If we examine the vertical structure the atmosphere in different places we will find it varies in height, being lowest at the poles and highest at the equator. The varying height is due to the spatial variation in heating of the Earth's surface and thus the atmosphere above. This fact makes it difficult to define exact heights for the layers of the atmosphere. The solution is to subdivide the atmosphere not on the basis of fixed heights, but on temperature change. Figure 3.8 illustrates the way in which the atmosphere is divided using temperature change as the primary criterion.
The troposphere is the layer closest to the Earth's surface. The graph of temperature change indicates that air temperature decreases with an increase in altitude through this layer. Air temperature normally decreases with height above the surface because the primary source of heating for the air is the Earth. The rate of change in temperature with altitude is called the environmental lapse rate of temperature (ELR) The ELR varies from day-to-day at a place, and from place to place on any given day. The normal lapse rate of temperature is the average value of the ELR, .65o C /100 meters. That is, at any particular place and on any given day the actual ELR may be larger or smaller, but on average has a value of .65o C /100 m. So if I went outside today it could be .62o C /100 m and then tomorrow it might be .68o C /100 m. The ELR also varies from place - to - place on a given day.

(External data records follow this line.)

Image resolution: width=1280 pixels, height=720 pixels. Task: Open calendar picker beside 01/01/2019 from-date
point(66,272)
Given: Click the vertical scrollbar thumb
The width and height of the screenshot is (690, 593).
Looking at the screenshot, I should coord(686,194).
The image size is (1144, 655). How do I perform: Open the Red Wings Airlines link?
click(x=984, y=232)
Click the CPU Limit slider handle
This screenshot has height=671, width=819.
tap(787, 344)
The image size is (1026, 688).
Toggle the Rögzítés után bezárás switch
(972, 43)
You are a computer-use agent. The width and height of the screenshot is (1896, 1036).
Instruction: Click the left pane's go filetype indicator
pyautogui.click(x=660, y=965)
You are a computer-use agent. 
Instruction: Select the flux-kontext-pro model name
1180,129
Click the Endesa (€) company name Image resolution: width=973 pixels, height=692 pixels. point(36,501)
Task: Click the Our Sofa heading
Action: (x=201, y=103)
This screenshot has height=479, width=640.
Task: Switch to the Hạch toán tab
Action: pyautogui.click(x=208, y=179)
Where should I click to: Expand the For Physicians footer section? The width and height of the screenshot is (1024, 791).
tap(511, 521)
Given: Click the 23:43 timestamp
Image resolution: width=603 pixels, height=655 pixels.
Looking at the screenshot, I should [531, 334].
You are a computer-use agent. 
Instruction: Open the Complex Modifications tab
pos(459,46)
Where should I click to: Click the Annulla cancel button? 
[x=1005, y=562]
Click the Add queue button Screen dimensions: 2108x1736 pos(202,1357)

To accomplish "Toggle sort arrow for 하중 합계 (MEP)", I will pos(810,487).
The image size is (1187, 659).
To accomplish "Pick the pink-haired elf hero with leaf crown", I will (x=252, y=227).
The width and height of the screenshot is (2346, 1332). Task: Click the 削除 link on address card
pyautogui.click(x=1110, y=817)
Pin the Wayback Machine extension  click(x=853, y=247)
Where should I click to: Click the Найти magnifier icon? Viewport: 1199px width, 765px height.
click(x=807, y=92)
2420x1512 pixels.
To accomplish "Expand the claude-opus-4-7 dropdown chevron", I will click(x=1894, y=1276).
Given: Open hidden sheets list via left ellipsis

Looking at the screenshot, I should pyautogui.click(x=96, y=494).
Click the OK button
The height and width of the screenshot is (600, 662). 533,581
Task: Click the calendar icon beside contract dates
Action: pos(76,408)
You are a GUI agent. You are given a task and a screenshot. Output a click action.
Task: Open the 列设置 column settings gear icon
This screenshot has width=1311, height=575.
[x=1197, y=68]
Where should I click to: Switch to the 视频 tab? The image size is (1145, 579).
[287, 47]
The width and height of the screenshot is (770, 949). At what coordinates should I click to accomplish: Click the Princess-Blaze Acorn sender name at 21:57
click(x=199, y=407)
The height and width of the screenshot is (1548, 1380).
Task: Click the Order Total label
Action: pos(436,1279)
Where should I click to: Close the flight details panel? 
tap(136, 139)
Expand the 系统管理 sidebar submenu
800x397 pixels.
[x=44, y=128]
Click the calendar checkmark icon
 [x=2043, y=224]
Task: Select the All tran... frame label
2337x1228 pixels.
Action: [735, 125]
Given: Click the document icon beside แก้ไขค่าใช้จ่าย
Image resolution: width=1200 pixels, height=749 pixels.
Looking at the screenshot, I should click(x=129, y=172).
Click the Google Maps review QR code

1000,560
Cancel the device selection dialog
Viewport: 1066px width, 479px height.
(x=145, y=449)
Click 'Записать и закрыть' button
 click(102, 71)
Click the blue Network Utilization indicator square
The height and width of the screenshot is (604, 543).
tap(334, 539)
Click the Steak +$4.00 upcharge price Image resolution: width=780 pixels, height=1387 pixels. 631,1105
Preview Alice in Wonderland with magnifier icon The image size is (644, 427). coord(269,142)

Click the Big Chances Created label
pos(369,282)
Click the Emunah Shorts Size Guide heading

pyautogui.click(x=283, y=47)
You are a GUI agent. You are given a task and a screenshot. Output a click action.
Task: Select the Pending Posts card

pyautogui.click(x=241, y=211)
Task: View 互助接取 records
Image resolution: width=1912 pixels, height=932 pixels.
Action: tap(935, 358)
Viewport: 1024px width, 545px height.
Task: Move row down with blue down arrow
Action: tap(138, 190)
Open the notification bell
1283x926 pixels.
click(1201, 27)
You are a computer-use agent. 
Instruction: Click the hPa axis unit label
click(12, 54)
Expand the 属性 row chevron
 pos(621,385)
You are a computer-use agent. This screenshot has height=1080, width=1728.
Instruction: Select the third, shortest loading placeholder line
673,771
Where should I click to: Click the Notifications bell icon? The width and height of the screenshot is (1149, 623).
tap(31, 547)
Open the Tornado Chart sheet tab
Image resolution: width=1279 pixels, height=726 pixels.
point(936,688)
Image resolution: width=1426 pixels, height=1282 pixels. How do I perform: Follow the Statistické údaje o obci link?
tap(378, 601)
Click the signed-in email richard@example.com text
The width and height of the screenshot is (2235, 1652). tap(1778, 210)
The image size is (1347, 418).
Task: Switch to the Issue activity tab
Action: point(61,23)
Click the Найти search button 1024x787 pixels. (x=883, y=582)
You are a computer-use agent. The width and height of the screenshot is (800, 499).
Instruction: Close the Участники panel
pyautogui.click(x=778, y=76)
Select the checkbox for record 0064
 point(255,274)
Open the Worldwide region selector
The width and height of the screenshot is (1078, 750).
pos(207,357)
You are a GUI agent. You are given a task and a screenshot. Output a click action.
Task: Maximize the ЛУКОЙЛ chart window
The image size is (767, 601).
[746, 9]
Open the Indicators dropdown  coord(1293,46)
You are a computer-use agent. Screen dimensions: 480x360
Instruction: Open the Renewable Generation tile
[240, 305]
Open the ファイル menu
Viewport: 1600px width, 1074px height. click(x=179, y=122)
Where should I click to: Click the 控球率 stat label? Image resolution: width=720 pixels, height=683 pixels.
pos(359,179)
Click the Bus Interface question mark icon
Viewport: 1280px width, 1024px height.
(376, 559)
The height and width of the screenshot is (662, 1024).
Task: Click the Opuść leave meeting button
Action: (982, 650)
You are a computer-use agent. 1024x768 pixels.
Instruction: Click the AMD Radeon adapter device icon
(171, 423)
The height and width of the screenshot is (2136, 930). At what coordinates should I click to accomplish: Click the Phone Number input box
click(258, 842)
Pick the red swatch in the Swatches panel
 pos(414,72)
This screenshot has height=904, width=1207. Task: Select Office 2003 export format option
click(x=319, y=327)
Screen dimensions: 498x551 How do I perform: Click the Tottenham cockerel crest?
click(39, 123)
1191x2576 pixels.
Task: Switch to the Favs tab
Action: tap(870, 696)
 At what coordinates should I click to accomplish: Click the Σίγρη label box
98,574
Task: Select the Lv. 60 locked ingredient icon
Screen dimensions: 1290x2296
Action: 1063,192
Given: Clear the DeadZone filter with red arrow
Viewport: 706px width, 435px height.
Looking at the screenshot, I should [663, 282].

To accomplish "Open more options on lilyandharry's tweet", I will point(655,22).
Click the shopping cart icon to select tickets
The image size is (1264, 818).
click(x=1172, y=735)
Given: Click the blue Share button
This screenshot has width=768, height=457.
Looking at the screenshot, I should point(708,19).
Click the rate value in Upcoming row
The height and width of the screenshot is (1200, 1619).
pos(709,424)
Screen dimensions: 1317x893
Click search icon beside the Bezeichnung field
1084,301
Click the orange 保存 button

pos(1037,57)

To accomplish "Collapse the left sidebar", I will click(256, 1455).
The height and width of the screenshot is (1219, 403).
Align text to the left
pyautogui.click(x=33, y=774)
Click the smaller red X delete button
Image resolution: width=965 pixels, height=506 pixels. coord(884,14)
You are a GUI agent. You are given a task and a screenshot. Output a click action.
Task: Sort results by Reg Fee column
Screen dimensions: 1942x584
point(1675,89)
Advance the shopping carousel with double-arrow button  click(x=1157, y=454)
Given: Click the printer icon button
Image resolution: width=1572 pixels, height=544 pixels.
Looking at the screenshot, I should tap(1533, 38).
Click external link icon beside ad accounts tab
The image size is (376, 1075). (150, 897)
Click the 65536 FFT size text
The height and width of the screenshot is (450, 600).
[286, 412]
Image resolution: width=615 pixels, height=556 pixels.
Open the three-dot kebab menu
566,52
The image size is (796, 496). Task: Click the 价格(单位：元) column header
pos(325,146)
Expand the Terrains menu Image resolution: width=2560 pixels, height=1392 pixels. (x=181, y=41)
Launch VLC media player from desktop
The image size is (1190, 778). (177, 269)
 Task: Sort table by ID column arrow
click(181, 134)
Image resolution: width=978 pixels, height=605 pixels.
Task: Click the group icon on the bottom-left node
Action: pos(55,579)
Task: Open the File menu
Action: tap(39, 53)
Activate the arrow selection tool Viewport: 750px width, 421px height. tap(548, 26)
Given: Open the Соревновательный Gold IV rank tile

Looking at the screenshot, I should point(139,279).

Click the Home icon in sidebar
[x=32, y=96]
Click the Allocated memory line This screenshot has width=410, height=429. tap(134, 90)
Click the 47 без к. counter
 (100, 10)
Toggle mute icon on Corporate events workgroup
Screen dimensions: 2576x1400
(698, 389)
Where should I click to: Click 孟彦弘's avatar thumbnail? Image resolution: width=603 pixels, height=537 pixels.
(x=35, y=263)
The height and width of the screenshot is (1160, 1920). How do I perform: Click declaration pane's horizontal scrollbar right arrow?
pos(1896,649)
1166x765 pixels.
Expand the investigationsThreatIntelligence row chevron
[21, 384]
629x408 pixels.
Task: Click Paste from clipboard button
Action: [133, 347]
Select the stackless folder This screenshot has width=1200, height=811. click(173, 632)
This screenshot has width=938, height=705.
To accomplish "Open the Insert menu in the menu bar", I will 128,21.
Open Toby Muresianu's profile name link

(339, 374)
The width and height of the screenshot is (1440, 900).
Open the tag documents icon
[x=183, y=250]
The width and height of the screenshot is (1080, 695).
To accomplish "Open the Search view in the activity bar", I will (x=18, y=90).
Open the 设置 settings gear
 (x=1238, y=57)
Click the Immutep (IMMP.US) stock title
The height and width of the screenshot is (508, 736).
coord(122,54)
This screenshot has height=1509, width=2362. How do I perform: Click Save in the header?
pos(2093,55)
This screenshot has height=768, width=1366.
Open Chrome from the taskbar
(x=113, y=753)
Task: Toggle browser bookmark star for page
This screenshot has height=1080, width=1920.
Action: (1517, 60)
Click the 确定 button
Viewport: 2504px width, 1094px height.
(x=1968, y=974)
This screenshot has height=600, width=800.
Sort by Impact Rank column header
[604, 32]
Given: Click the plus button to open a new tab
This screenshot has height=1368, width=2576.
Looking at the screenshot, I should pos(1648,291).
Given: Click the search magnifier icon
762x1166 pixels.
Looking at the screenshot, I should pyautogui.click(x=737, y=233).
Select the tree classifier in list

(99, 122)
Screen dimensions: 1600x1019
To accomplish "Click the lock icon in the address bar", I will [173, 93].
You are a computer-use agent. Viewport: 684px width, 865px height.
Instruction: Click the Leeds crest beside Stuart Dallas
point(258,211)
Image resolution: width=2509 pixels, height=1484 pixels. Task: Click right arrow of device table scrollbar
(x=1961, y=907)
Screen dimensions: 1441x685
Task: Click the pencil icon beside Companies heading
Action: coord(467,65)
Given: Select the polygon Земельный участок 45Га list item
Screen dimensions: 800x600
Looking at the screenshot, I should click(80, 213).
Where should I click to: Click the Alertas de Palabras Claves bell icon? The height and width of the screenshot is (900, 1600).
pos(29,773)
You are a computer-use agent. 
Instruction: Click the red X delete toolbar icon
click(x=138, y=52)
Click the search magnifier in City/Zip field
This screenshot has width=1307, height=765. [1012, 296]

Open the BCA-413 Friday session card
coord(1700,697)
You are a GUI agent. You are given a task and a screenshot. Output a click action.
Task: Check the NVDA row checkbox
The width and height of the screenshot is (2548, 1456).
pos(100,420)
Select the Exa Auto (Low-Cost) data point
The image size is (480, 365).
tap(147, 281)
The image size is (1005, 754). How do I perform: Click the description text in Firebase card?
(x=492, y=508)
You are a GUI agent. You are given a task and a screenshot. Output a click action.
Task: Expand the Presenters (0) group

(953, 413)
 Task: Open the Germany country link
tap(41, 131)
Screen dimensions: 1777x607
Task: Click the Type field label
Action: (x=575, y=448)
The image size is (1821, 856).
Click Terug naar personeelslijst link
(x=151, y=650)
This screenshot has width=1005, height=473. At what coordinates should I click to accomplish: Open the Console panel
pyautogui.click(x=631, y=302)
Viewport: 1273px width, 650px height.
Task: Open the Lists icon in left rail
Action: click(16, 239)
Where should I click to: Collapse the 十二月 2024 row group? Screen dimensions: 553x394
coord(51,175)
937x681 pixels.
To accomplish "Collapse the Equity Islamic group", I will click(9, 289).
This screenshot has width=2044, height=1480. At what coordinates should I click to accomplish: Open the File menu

That is, at Chicago, Illinois it might be .65o C /100 m and on the same day it could be .62o C /100 m over London, England .
Under the right conditions, the air temperature may actually increase with an increase in altitude above the Earth. When this occurs we are experiencing an inverted lapse rate of temperature, or simply an inversion. Shallow surface inversions are typical over the snow covered surfaces of subarctic and polar regions, and sometimes occur when high pressure cells inhabit a region.
The tropopause lies above the troposphere. Here the temperature tends to stay the same with increasing height. The tropopause acts as a "lid" on the troposphere preventing air from rising upwards into the stratosphere.